以上のように、乗車レポートと、考察記事が中心となっている今回の北海道特集。
既に下記エントリーでご紹介したように、札沼線の北海道医療大学〜新十津川間について、2020年5月の廃止が決定し、その他の線区についても今後大きな動きが予想されるなか、その激動前の状況を、乗車レポート的にまとめたのは、記録として価値があるのかな、とも思ったりしました。


このことは、鉄道雑誌の北海道特集を取り上げる度に記しているのですが、こういった記事を読むことで、より多くの方が北海道の鉄道を再度訪問し、そして実際に乗車あるいはグッズ・きっぷ等を購入することで、少しでも経営再建の一助をすることが、ファンとしては大事な姿勢なのかな、と思っています。

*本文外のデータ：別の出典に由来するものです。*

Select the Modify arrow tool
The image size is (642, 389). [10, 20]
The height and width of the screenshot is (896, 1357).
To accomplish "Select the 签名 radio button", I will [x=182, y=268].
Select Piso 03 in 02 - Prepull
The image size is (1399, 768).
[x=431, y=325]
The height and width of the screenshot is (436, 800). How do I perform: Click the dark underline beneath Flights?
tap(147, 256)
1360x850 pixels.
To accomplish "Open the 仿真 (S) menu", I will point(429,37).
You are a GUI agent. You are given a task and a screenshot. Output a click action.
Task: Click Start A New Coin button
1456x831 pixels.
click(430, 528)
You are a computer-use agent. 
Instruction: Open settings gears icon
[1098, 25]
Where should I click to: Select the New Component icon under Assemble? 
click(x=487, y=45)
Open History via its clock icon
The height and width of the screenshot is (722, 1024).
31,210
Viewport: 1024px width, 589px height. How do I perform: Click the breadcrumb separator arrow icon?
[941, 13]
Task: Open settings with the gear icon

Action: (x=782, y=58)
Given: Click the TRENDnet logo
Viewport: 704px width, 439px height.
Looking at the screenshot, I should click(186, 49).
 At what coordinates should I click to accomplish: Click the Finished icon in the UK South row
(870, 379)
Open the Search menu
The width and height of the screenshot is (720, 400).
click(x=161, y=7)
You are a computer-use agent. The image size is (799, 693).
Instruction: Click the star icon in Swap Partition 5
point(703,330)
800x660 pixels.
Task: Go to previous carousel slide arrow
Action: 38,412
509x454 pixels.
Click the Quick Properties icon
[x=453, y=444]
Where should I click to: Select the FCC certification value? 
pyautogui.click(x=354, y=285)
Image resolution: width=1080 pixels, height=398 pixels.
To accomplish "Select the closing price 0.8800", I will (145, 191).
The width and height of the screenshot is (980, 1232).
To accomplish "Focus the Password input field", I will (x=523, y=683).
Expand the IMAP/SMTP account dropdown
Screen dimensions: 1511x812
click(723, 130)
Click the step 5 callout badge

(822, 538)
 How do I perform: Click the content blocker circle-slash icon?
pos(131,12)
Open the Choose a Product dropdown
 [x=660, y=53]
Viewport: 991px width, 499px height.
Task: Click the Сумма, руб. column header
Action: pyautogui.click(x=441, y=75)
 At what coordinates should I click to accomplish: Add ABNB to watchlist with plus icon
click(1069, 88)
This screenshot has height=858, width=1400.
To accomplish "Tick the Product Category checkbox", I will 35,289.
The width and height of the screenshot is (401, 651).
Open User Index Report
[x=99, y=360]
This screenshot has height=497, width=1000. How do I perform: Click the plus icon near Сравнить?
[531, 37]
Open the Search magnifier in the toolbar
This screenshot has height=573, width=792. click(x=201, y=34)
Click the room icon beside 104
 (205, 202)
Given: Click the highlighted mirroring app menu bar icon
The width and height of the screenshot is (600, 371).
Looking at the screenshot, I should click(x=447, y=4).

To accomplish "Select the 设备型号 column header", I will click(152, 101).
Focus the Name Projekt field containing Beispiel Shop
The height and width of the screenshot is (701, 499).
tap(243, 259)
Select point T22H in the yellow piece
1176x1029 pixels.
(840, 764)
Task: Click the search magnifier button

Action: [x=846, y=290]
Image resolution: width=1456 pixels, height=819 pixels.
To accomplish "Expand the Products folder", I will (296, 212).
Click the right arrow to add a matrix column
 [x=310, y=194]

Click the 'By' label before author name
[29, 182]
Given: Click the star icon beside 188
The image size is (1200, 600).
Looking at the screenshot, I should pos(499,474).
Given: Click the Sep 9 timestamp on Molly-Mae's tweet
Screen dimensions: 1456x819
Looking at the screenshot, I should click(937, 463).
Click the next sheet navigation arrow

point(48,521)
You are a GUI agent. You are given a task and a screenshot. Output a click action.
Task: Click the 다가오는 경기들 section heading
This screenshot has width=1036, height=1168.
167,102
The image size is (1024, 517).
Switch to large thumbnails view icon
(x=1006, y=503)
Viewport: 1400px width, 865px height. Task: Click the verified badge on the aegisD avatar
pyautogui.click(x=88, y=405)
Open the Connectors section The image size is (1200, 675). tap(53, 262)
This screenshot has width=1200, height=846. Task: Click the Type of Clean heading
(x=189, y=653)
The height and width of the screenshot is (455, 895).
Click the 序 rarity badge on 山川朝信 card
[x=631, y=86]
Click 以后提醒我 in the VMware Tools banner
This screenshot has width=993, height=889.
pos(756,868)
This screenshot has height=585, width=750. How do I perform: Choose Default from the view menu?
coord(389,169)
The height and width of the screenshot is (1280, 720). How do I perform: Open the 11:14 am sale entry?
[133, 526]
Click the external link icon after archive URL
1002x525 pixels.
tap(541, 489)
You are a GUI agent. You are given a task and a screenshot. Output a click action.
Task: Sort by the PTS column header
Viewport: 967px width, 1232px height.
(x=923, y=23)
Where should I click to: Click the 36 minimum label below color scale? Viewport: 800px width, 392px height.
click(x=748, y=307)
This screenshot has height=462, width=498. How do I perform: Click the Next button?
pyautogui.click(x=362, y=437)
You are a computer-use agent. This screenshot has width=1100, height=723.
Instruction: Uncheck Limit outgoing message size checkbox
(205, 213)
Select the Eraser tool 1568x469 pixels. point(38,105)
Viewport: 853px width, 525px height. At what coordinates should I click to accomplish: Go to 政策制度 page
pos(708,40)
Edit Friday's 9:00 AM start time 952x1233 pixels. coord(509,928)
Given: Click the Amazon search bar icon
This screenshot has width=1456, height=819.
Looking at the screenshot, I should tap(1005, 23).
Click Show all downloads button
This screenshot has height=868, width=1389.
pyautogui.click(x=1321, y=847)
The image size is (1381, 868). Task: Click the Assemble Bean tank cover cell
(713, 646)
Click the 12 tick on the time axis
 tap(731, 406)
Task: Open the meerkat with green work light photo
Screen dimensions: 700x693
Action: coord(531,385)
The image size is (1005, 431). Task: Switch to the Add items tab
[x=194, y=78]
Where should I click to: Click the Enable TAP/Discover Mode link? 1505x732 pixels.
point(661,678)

私自身も、間もなく終焉を迎える夕張支線の乗車などで、そういったことを少しでも心がけることができればいいな、と思っています。


実は今回の鉄道ジャーナル、北海道特集がメインで購入したわけですが、実はそれ以外にも個人的に楽しめた記事がありました。

●JR西日本223系電車
JR西日本・近畿エリアをくまなく走る223系電車。
その詳説を、阪和線・関西空港線用の0台から北近畿エリア用の5500代までくまなく解説した記事です。
日頃223系に乗車している私としては、棚ぼた的に有益な記事を手にすることができた次第です。

●英国鉄道の仕組みと現在
鉄道発祥の地である英国ですが、この国でも鉄道の民営化が進められました。

とはいっても、日本のような上下一体での地域分割化(貨物は全国一元)という方法ではなく、上下分離方式で、旅客輸送はフランチャイズ制、そしてインフラも民営化するというものでした。

しかしその民営化したインフラ会社であった「レールトラック」社は杜撰な管理体制から事故を招き破綻に到り、現在は非営利企業の「ネットワークレール社」がインフラ整備を担当し、事実上公的機関に管理が戻ったこととなっています。

このような、日本とは勿論、他のヨーロッパとも異なる民営化が進んだ英国の現在の仕組みをまとめた記事で、現在の英国の鉄道の状況をインフラ面、管理面から勉強するのに良い記事でした。



このように、「掘り出し物」的な記事も楽しめるのが、商業誌のメリット、といったところでしょうか。
次回の鉄道雑誌でも、気になる特集があれば手に取り、ご紹介していきたいと思います。